The Common Good Amid Individualism | Sojourners

The Common Good Amid Individualism

Two churches,  Silva Vikmane / Shutterstock.com
Two churches, Silva Vikmane / Shutterstock.com

We have a special community here in Pasadena, Calif. There are incredible resources available to those who live and work in the area: Caltech, The Jet Propulsion Laboratory, The Rose Bowl, the Angeles National Forest towering above us, The Huntington Gardens and Museum, The Norton Simon Museum, and many diverse religious institutions including Fuller Seminary. Yet we are also a divided city, a portion of which benefits much more from these institutions and a portion of which does not. A neighbor of ours who is a professor at Occidental College describes Pasadena as a "A Tale of Two Cities."

It is in this environment that my wife, Maddie, and I have been realizing that as Christians and activists, we have both an obligation and an opportunity to engage in effecting change here in Pasadena. We've also discovered that we can find great joy in the work of being in community with others for the purpose of bringing God's Kingdom ('Kindom') to all people who live in Pasadena. A city divided by extreme income inequality—an inequality mirrored at the national level—represents a challenge and a chance to make a difference.

As Americans, we live in a culture that is hyper-individuated, fragmented, and dehumanizing as it pushes a mantra of success based on material accumulation and power. Being in community with others is the countercultural answer to this. Doing so with others unlike ourselves is an important part of this. At the end of the day, above the polarization and partisanship, there is much we can do to promote the common good together. As Maddie put it at a meeting that brought Christians of opposing social interpretations together, "We may never agree on some issues, but that is not why we're here; we're good people, you're good people, let's do good together."

We are members of All Saints Episcopal Church in Pasadena. Our faith has been foundational to our political activism over the last 10 years. There is another church in Pasadena that we've begun to take an interest in developing a relationship with:

Lake Avenue Church.
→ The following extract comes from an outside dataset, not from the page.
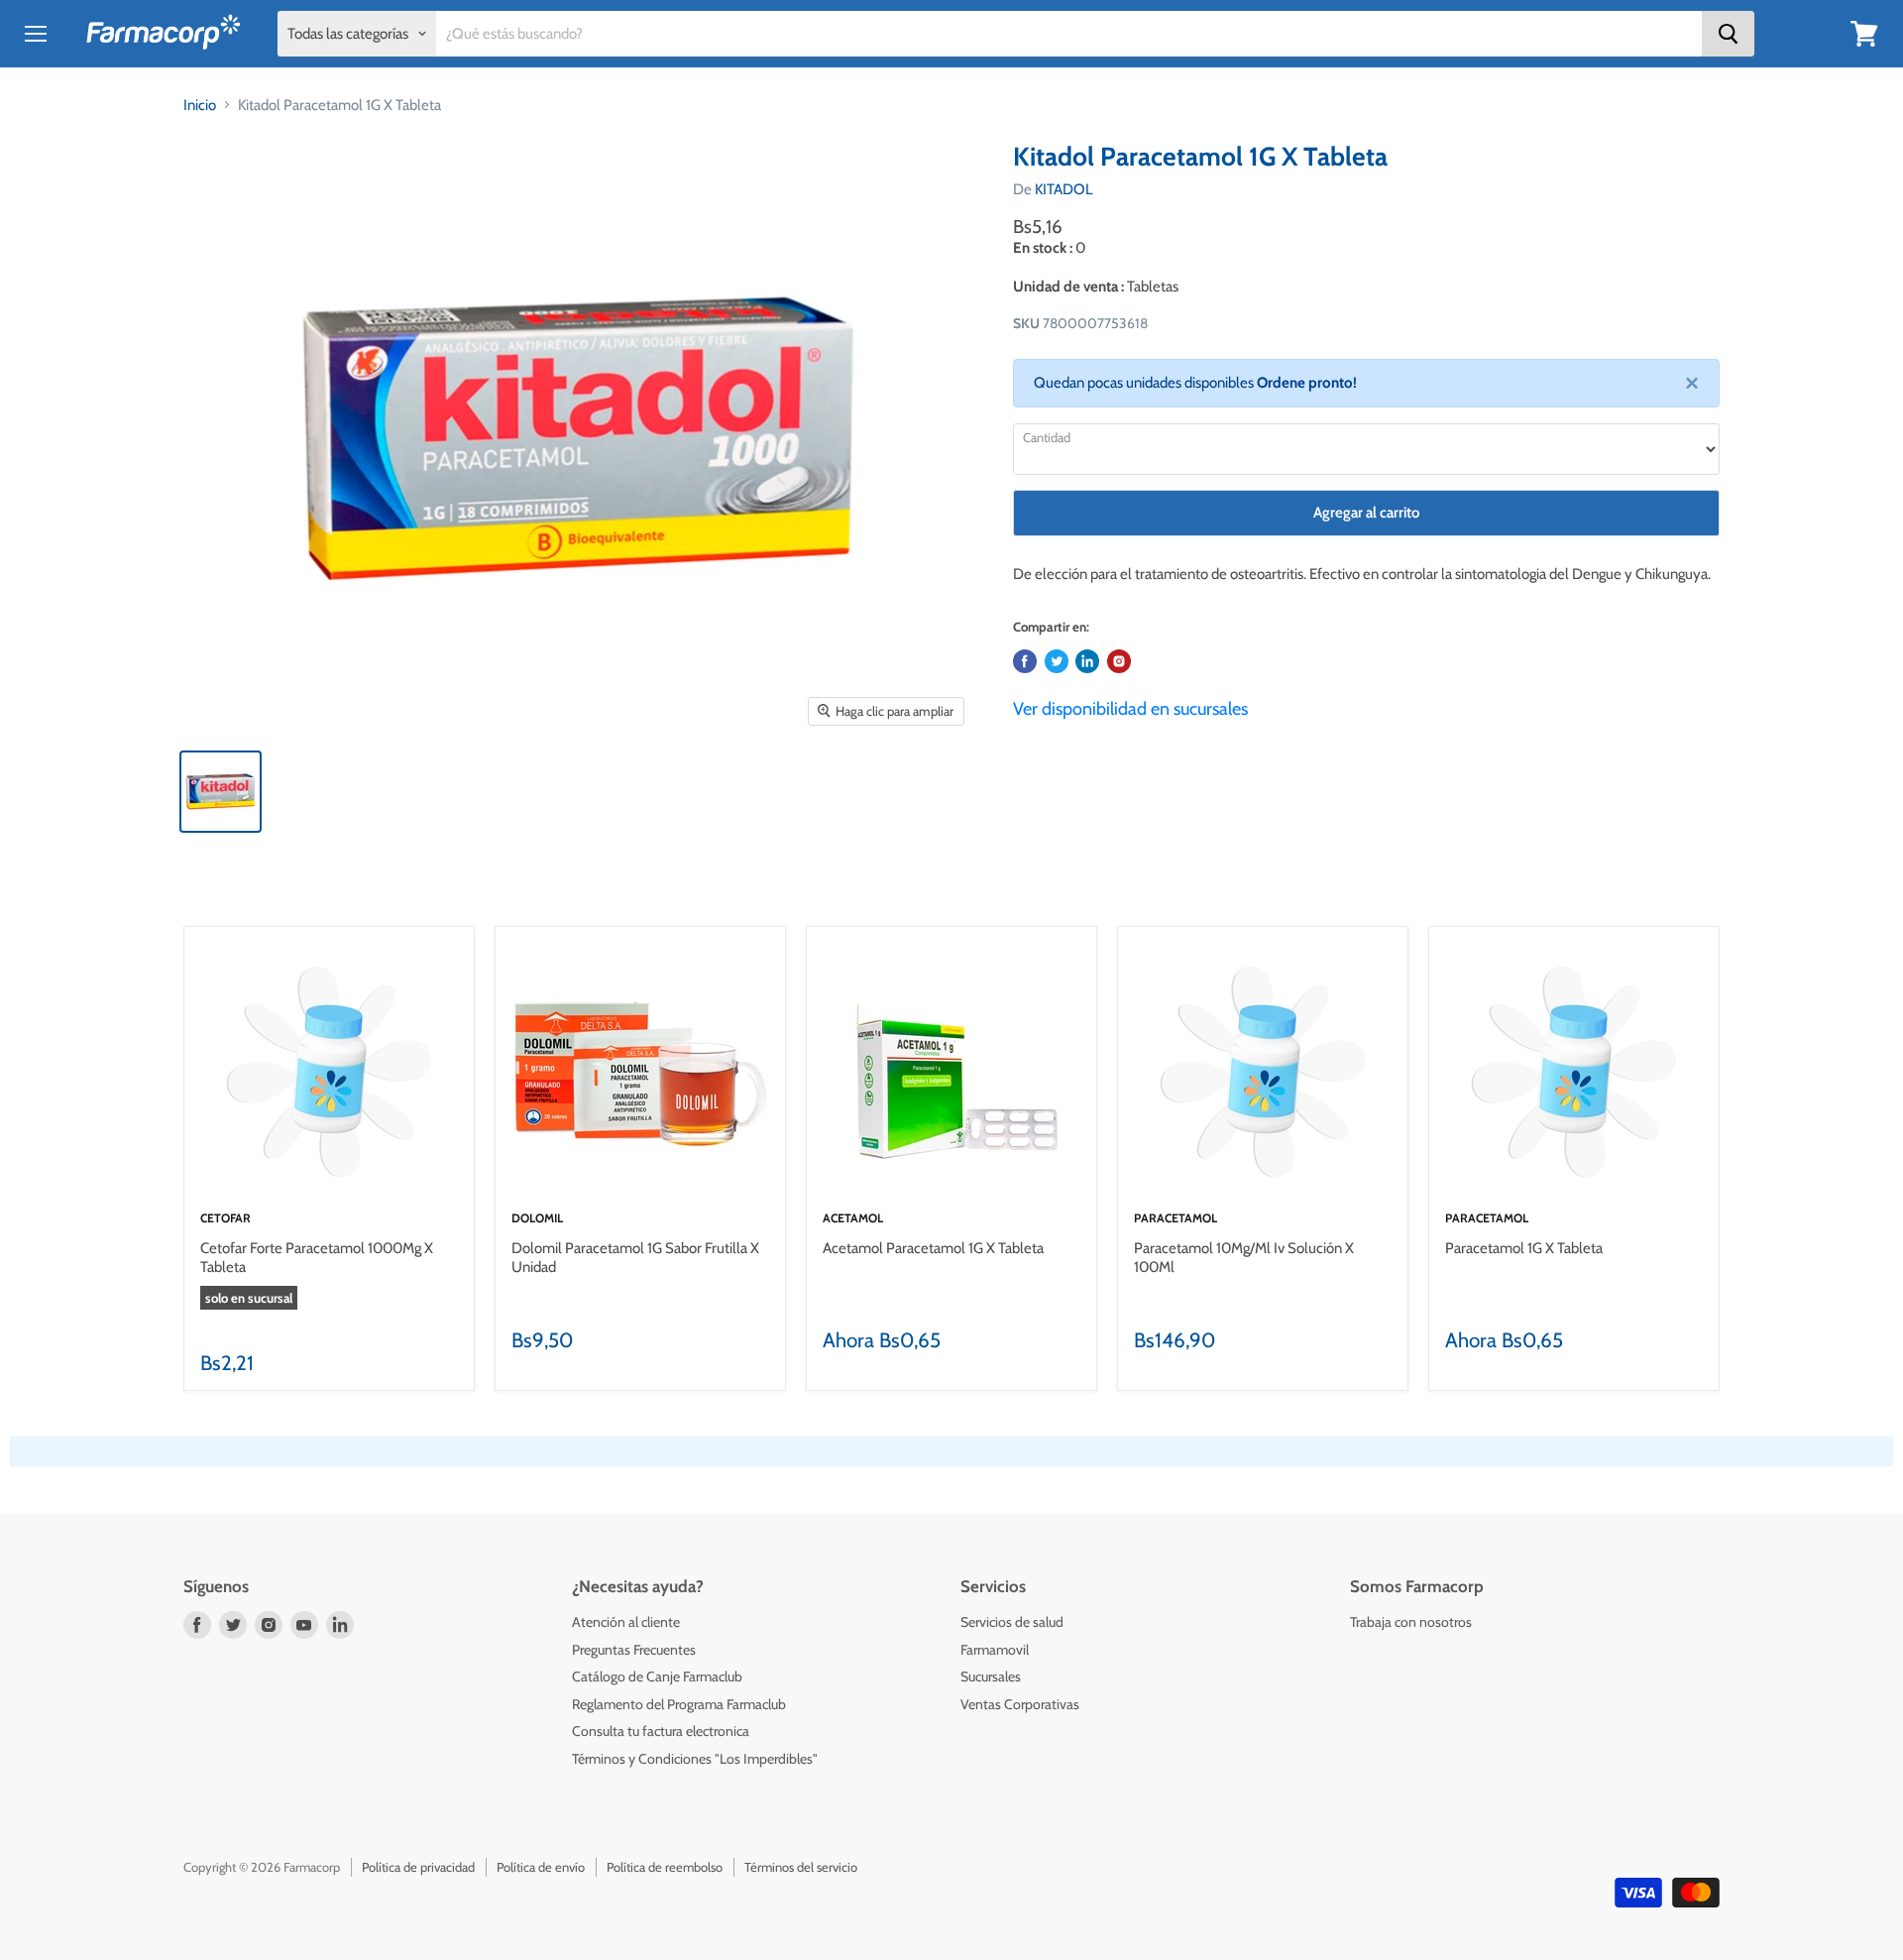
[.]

The former is known as a liberal church and the latter, a conservative one. So what are a couple of liberal activists doing, taking an interest in a conservative church? 

Oddly enough, the answer comes in part through our having co-facilitated an interfaith program between All Saints Church and the Islamic Center of Southern California. In that experience, as we studied each other's faiths, we discovered our common humanity and found a beautiful and rewarding experience of togetherness and kinship.

While there continues to be work needed to advance interfaith dialogue in our community and nation, there also needs to be energy put toward intra-faith work. Other progressive churches readily join in with All Saints Church in the pursuit of social and economic justice — and we wondered how a more conservative evangelical church would take to the idea.

We discovered that setting the stage could be as easy as extending an invitation, gathering together and exchanging ideas, ultimately arriving at the idea that "Good people can do good together." We're now looking forward to a series of events with each other, including a focus on poverty here at home with the Sojourners initiative and work revolving around the evangelical Christian initiative "I Was a Stranger" on the subject of immigrant issues.

One of our mutual goals is to understand our faith though new perspectives — not to change each other’s minds about each other's mutual faith. From that, we hope to find collaborative justice opportunities once we get to know each other, ultimately moving Pasadena toward one whole community, one whole city, for the common good.

Patrick Briggs attends All Saints Church in Pasadena, and is a leader in the Occupy Democracy-Pasadena movement.